I usually get blank stares at this point. Seriously? Come on lady, you are old, and we were just told you’re a doctor who studies seabirds.
“I grew up in Sitka just like you!”
This is one of my favorite parts of a several-day series of lessons about seabirds I helped develop over the past few years as part of the Sitka Sound Science Center’s Scientists in the School program. For more than a decade, the program has exposed students in every classroom at every grade level to a wide variety of scientific disciplines, using hands-on, engaging classroom and field experiences.
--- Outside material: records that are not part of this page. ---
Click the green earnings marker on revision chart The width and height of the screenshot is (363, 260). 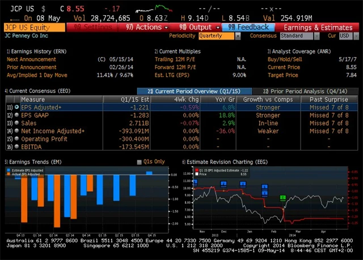point(282,197)
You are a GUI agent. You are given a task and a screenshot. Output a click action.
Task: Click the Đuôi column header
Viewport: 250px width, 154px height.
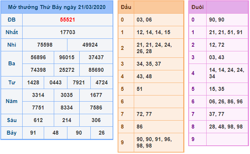tap(198, 7)
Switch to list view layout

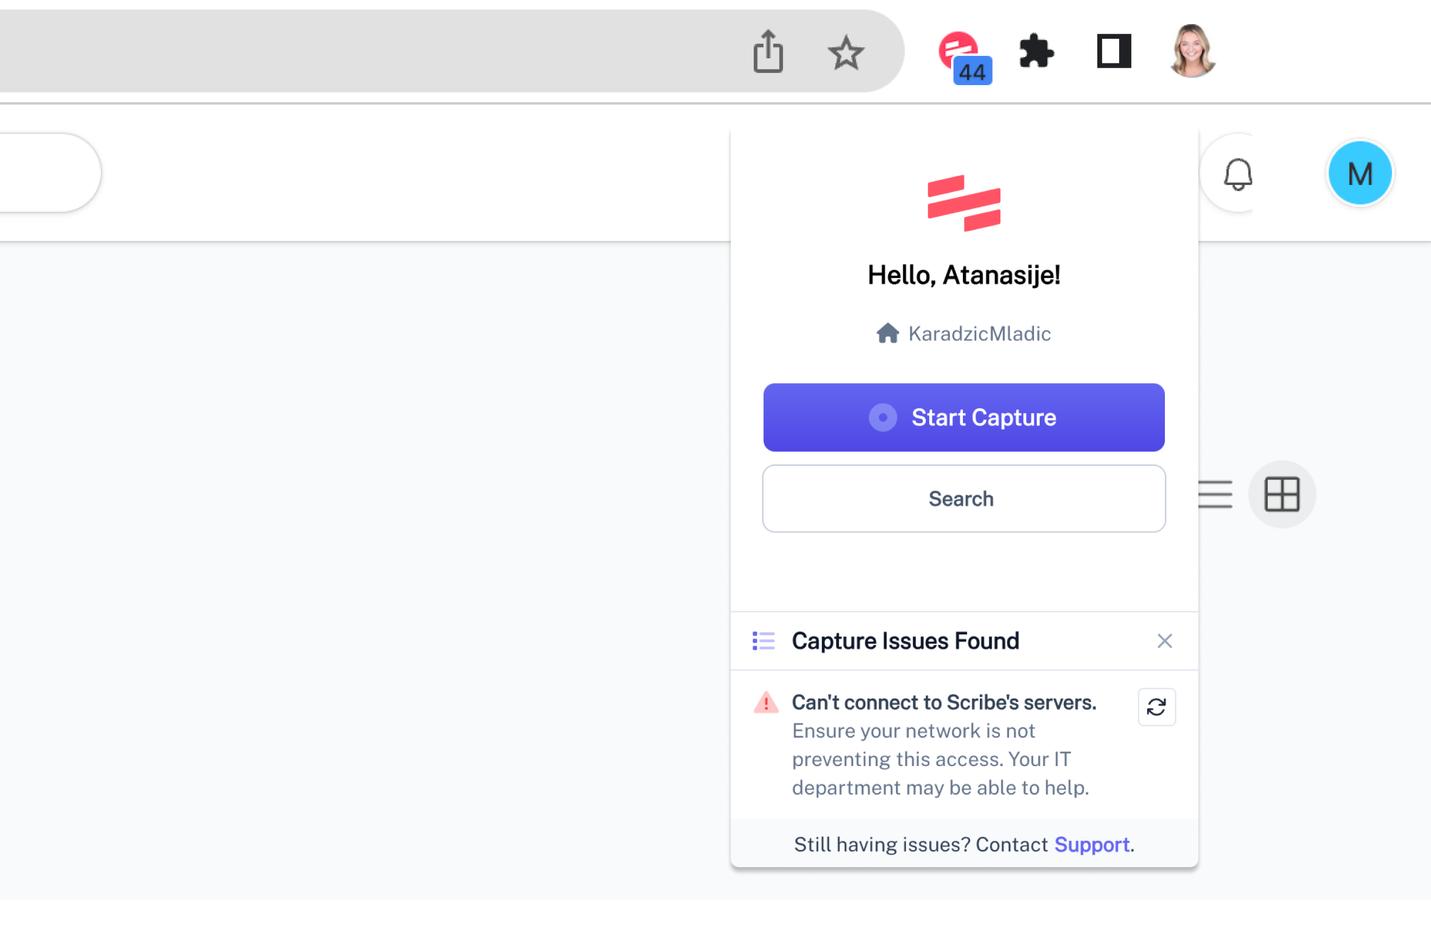click(x=1215, y=495)
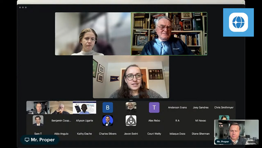This screenshot has width=262, height=148.
Task: Click the avatar of man in tuxedo
Action: click(x=108, y=120)
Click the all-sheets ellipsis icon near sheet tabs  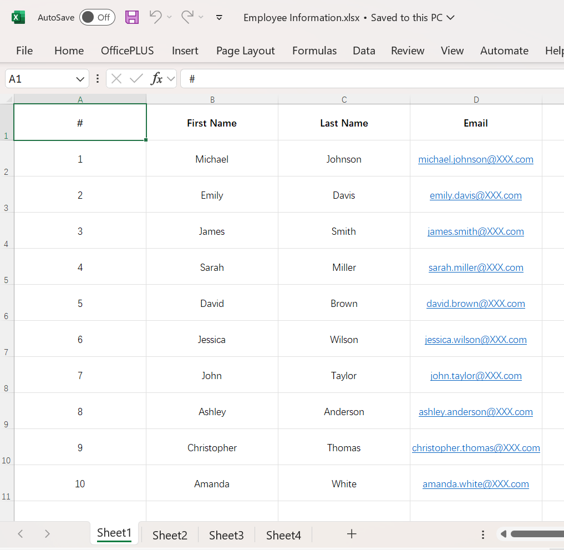482,534
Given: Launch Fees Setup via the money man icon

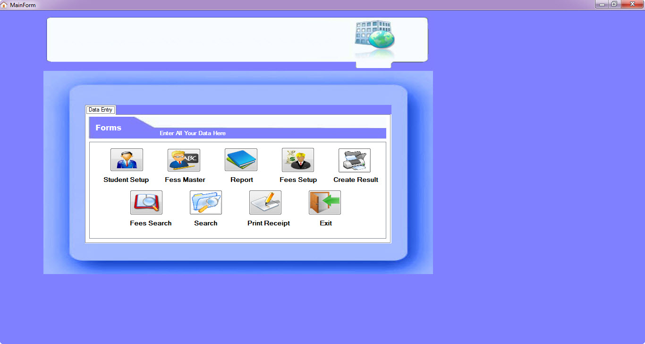Looking at the screenshot, I should tap(298, 160).
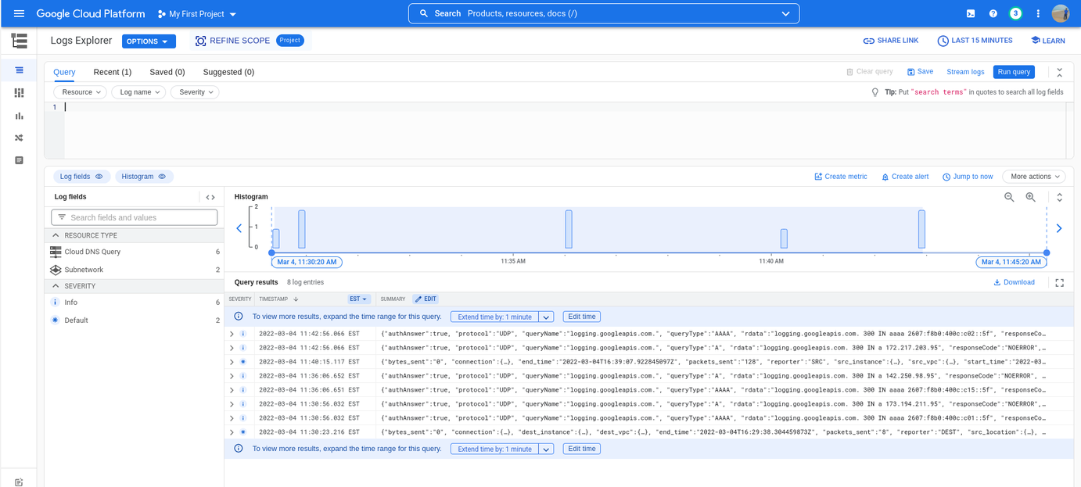Expand query results to full screen
The width and height of the screenshot is (1081, 487).
pyautogui.click(x=1060, y=283)
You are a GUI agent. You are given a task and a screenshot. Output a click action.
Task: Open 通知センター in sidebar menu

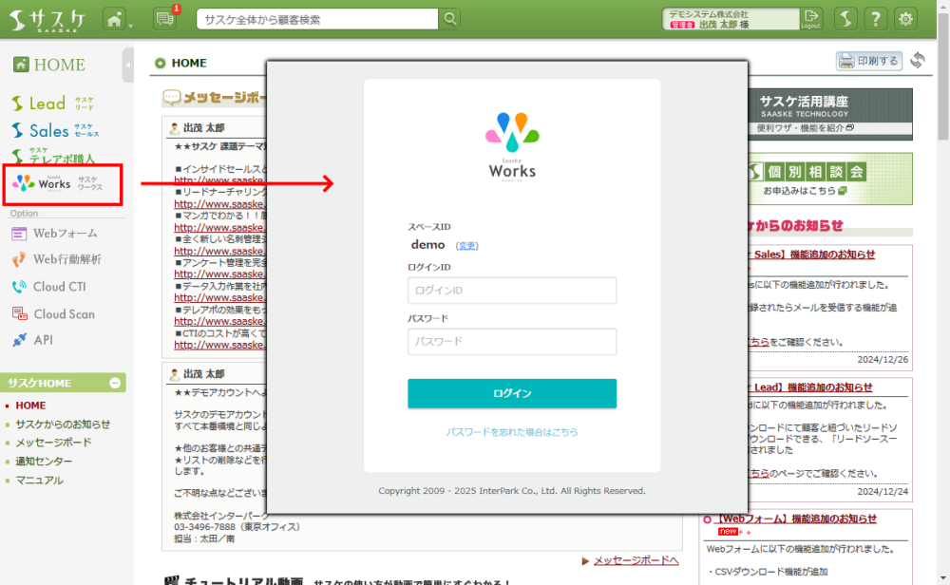[x=44, y=462]
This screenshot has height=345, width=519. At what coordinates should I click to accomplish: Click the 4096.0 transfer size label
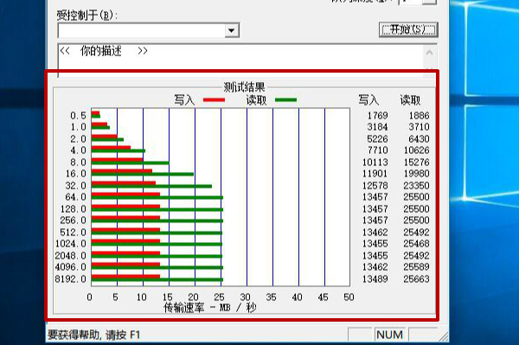click(71, 267)
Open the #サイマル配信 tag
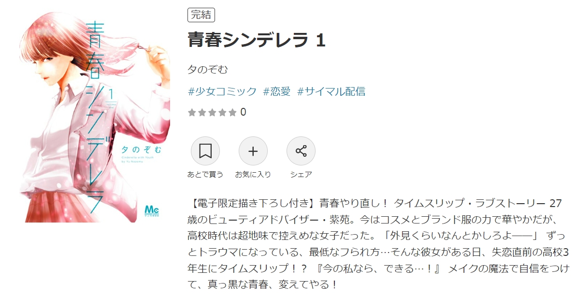The height and width of the screenshot is (298, 576). [x=331, y=91]
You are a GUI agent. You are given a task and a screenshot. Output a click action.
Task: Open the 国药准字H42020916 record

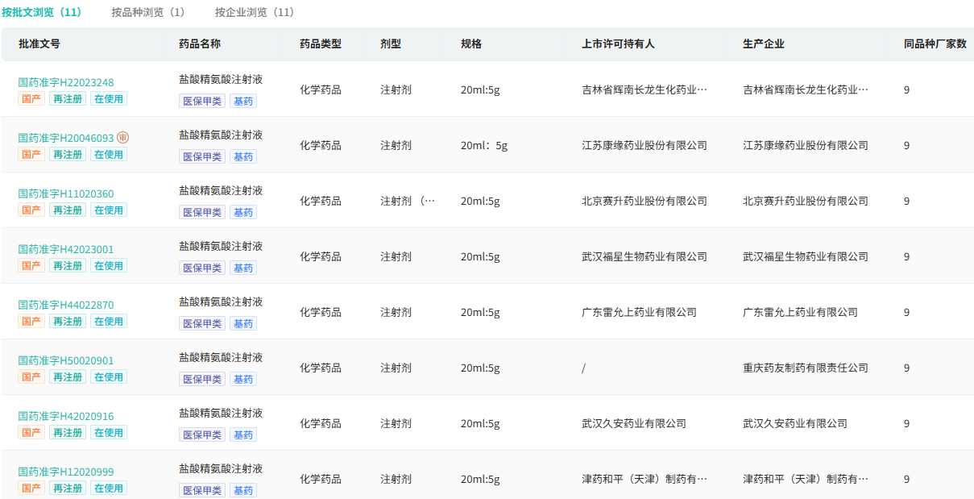point(66,416)
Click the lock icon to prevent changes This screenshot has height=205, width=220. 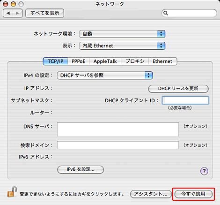12,192
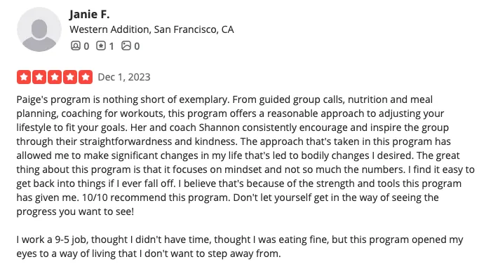Select the fifth red rating star

point(86,77)
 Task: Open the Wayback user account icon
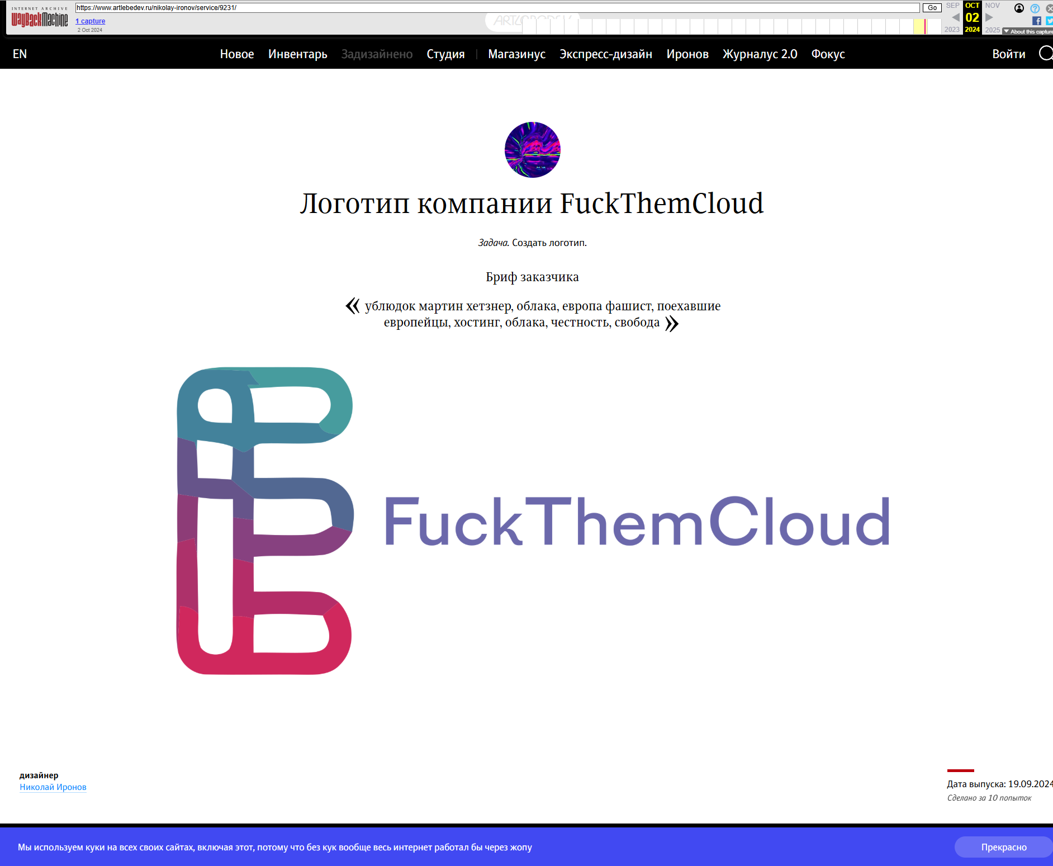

Led by professional scientists and Science Center educators, SIS units inspire and empower youth to see themselves as scientists, think critically, and build deeper understandings of ecological systems.
“You talk like us,” one student said as I shared a series of photos of myself in kindergarten as proof that I actually was once the same age as them and grew up in Sitka, too. Now I work with people from all over the world to keep Alaska's oceans healthy for the people and wildlife that depend on them as part of WWF's conservation mission.
Over the course of my week in Sitka, I visited each class three times. We talked about what makes a bird a bird, pretended to be birds (many, many times), role-played as seabird scientists, and discussed how seabirds are indicators of ocean health. We visited a classroom-friendly version of a seabird colony—a model with stuffed birds and photo cut-outs—near Sitka and explored the idea of niche partitioning—when two or more species divide resources to coexist—in two activities to learn how so many seabirds can nest on one island and still find enough food to eat and space to lay their eggs.
This year we added a third lesson. I teamed up with Kristina Tirman, Ocean Conservancy’s Alaska marine debris manager, to more clearly connect the idea of seabirds and ocean health to things that kindergartners may be able to do in their own lives. Kristina and I developed most of the seabird lessons during her time as education coordinator for the Sitka Sound Science Center, including a video series that students could watch from home during the Covid-19 pandemic in which I transformed my dog into a seabird.